→ **Records shown**
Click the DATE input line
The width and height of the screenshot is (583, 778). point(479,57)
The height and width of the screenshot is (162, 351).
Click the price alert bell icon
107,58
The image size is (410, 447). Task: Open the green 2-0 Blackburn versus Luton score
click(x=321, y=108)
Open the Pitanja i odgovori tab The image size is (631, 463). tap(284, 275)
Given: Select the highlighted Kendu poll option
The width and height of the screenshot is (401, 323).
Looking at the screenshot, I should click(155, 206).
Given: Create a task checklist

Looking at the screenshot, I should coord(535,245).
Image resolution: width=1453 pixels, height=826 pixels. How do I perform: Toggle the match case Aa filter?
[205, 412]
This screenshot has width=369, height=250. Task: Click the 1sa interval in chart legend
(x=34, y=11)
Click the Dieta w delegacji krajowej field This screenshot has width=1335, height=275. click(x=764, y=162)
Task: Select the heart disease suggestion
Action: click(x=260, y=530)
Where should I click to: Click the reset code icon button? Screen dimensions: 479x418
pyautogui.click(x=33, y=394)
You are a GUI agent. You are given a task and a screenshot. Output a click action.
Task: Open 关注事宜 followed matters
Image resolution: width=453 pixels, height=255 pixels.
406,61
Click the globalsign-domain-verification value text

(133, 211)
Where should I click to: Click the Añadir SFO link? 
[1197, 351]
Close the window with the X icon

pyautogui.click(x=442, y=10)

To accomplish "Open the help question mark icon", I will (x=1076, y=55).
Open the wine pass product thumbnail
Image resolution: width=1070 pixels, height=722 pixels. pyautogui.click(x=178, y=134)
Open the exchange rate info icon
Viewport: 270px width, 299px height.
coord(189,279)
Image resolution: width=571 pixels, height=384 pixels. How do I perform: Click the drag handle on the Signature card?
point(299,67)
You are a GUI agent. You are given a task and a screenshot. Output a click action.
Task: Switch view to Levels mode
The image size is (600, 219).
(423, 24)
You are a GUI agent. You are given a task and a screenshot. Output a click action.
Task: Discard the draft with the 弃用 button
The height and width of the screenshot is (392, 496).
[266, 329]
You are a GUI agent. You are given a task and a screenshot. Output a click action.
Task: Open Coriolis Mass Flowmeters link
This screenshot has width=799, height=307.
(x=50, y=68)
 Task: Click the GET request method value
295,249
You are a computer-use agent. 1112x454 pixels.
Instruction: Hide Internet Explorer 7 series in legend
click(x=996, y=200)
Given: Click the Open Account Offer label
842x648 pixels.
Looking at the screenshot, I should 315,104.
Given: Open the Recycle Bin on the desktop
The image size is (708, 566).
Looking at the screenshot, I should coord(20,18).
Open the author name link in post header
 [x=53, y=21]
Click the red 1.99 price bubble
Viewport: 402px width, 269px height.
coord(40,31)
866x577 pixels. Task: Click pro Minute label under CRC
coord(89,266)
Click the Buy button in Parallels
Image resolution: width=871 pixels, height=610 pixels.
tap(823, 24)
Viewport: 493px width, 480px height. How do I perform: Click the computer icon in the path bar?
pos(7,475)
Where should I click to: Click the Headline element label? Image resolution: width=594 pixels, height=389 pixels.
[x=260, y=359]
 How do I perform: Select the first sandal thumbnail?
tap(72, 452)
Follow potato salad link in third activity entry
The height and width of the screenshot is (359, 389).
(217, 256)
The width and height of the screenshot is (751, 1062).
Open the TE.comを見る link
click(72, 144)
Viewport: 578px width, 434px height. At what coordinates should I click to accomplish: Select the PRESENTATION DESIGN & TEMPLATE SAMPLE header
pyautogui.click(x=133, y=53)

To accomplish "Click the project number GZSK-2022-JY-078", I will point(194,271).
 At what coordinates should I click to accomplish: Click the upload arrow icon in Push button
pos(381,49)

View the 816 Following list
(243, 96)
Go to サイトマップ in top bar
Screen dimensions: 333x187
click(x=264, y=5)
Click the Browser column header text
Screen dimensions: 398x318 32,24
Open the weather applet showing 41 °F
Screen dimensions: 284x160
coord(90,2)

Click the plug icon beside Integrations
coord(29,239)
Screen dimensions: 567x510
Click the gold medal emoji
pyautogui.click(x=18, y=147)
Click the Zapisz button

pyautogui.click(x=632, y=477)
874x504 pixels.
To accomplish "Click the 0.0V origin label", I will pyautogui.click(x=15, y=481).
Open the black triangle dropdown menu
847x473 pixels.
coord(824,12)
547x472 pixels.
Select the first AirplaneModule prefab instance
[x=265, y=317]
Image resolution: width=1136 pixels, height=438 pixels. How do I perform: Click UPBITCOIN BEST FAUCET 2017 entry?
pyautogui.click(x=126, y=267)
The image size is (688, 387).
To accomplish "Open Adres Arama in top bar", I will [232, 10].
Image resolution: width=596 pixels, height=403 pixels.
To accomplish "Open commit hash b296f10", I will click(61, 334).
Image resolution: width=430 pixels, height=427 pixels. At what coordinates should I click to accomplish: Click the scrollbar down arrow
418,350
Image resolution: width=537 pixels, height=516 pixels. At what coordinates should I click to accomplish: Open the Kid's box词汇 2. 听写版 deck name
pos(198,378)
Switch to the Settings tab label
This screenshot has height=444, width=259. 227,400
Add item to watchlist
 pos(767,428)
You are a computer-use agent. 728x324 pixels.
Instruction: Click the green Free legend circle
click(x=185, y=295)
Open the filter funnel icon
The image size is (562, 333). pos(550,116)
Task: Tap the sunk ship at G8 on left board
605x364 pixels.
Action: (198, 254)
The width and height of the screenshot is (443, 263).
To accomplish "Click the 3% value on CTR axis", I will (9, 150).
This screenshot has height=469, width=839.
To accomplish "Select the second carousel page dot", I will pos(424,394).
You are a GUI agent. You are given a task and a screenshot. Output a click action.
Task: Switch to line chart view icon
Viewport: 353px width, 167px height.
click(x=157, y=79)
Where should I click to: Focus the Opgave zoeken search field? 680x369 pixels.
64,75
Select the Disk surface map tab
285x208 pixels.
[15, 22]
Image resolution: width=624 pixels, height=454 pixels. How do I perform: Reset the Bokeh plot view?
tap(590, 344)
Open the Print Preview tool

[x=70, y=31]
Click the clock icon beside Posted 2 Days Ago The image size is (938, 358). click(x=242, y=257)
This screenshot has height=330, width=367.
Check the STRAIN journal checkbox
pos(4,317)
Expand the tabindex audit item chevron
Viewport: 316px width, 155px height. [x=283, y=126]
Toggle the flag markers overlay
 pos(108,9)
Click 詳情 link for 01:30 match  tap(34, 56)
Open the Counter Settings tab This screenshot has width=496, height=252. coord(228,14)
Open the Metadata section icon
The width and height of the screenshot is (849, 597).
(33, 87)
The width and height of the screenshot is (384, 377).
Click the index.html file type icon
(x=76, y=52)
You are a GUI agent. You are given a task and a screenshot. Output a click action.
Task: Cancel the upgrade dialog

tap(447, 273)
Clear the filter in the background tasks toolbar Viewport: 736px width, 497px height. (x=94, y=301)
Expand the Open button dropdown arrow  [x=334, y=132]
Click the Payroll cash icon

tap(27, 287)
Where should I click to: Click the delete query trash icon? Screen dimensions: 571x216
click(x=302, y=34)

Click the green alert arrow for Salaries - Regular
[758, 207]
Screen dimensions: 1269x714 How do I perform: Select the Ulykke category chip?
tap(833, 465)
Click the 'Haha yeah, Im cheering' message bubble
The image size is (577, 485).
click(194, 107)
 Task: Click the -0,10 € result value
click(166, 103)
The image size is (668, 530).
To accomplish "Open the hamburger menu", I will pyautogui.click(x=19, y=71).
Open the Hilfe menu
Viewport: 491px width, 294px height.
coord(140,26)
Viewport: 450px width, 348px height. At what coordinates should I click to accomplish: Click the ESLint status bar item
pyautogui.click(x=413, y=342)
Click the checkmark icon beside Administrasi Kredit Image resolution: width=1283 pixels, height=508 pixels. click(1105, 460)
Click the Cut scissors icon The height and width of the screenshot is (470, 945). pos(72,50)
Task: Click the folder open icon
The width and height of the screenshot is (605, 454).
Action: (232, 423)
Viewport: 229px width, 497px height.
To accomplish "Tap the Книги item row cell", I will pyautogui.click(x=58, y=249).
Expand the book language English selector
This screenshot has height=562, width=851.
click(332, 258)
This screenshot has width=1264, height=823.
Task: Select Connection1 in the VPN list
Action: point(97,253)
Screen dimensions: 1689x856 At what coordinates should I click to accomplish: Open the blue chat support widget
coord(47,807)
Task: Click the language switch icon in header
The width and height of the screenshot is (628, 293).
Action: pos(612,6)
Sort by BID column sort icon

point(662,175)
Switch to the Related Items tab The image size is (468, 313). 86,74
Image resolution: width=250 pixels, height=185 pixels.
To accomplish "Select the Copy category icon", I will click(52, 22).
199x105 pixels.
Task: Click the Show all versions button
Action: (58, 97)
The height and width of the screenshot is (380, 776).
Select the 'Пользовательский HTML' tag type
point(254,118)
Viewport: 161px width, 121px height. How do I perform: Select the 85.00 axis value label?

→ **About this task**
Nothing should appear in the answer except the lines from the one containing "Image resolution: width=250" to the end of the data above, reproduced exactly.

→ **Response area**
Image resolution: width=250 pixels, height=185 pixels.
To accomplish "Select the Copy category icon", I will click(52, 22).
199x105 pixels.
Task: Click the Show all versions button
Action: (58, 97)
The height and width of the screenshot is (380, 776).
Select the 'Пользовательский HTML' tag type
point(254,118)
Viewport: 161px width, 121px height. How do I perform: Select the 85.00 axis value label?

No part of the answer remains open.